We don't have good tools to diagnose high but finite problem complexity. On the other hand, we're now pretty good at diagnosing *infinite* problem complexity; the following result of Turing is foundational. (Note: I hesitate to pose this as a puzzle; although simple in retrospect, and essentially the first proof I was able to really appreciate in this life, it was one of Hilbert's famous problems, open for 30 years!)
iv) Prove that there is no computer program P (pick your favorite standard programming model, with the idealization of unbounded memory space and runtime) that, given a description of another program Q, reliably determines whether Q ever halts on the input '0'.
As a hint, don't try to understand the internal dynamics of the program P that we've supposed exists. Only consider its input-output behavior, and use it as a subroutine (in a larger program P' that P cannot possibly analyze correctly).
The 'black-box methodology' used in this proof is paradigmatic in much research on intractibility. It underlines that, like it or not, our main tools for understanding intractable problems are the same constructive algorithmic techniques that we use to solve tractable problems. The only difference is that we work with imaginary components (like P above) and the goal of our algorithms is to show their own inconsistency.
IV. Cryptographic Impossibility
Modern cryptography considers such complex scenarios that no one schema is likely to fit all of them. Nor can I summarize the sources of impossibility here. But the basic idea is often that agents want to distribute certain types of information without 'leaking' anything more to eavesdroppers, and without revealing more than they have to with each other.
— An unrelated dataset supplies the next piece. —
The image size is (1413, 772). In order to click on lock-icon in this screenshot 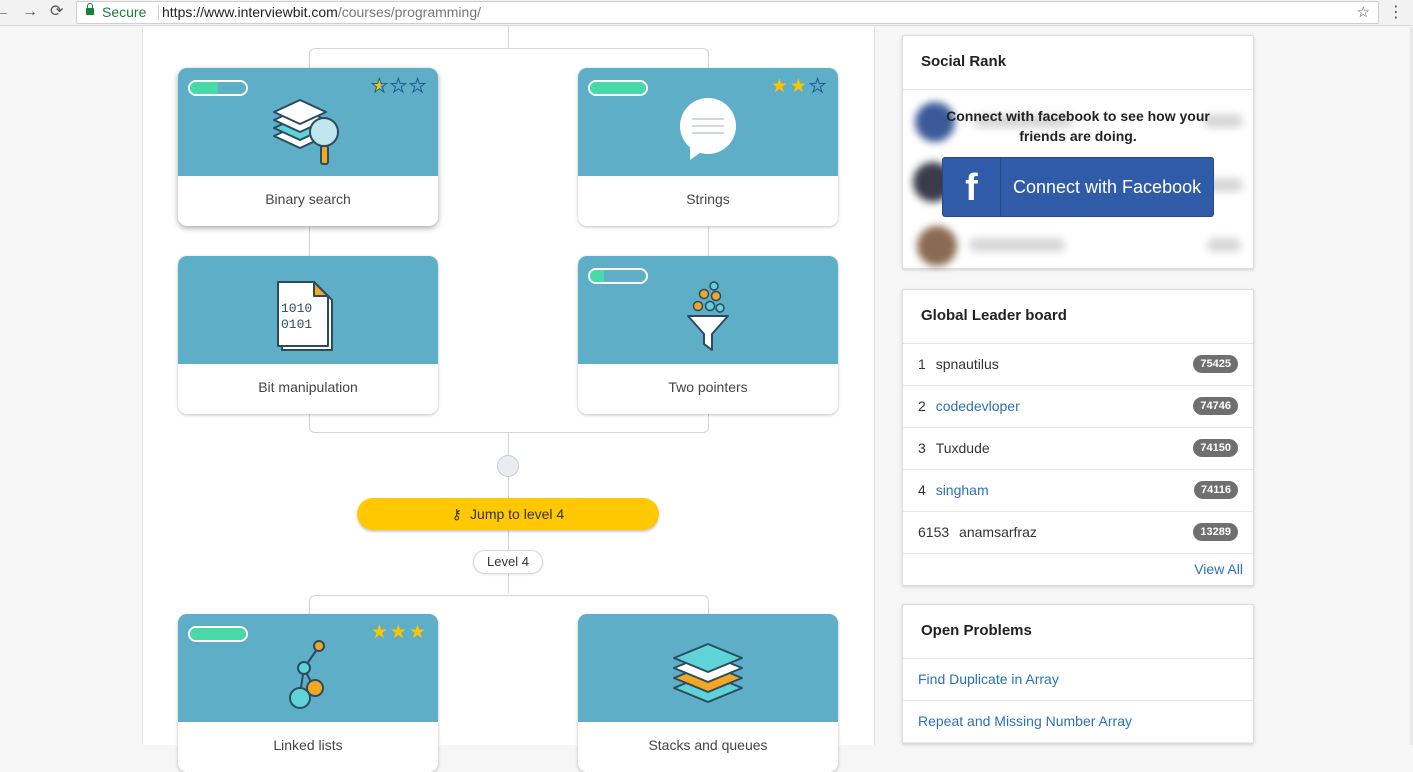, I will do `click(90, 9)`.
Cryptography uses intractibility to hide sensitive information (witness public-key cryptosystems like RSA). But it is also valuable to see how much of cryptography is possible without the use of intractibility, and hopefully this approach reveals things about the 'rules of information' that are not elucidated by the more fully-cooperative settings of type-I results. The following puzzle is in this vein.
v) Alice and Bob have unlimited computational resources. Each wants to know if they both have a sensitive medical condition so they can commiserate (each knows only his/her own status). They want a protocol that will allow them both to determine this, without leaking anything more. E.g. if only Bob has the condition, Alice shouldn't find this out (although Bob will necessarily learn Alice's negative status). Can this be done? What if the protocol is randomized, with small error probabilities and info leakages acceptable--how good can we get it?
(The label for this type of cryptographic task is 'secure multiparty computation'.)
Plenty of research remains in each of these four areas.
Or, one can jump on the bandwagon of 'Internet-centric' computer science,
and deal with situations like e-commerce in which all of these issues are
simultaneously present. I wonder, in such cases, is it still coherent or worthwhile to 'decompose' the impossible in a situation into these different factors? And are there important impossibility factors I'm leaving out, or unfairly conflating?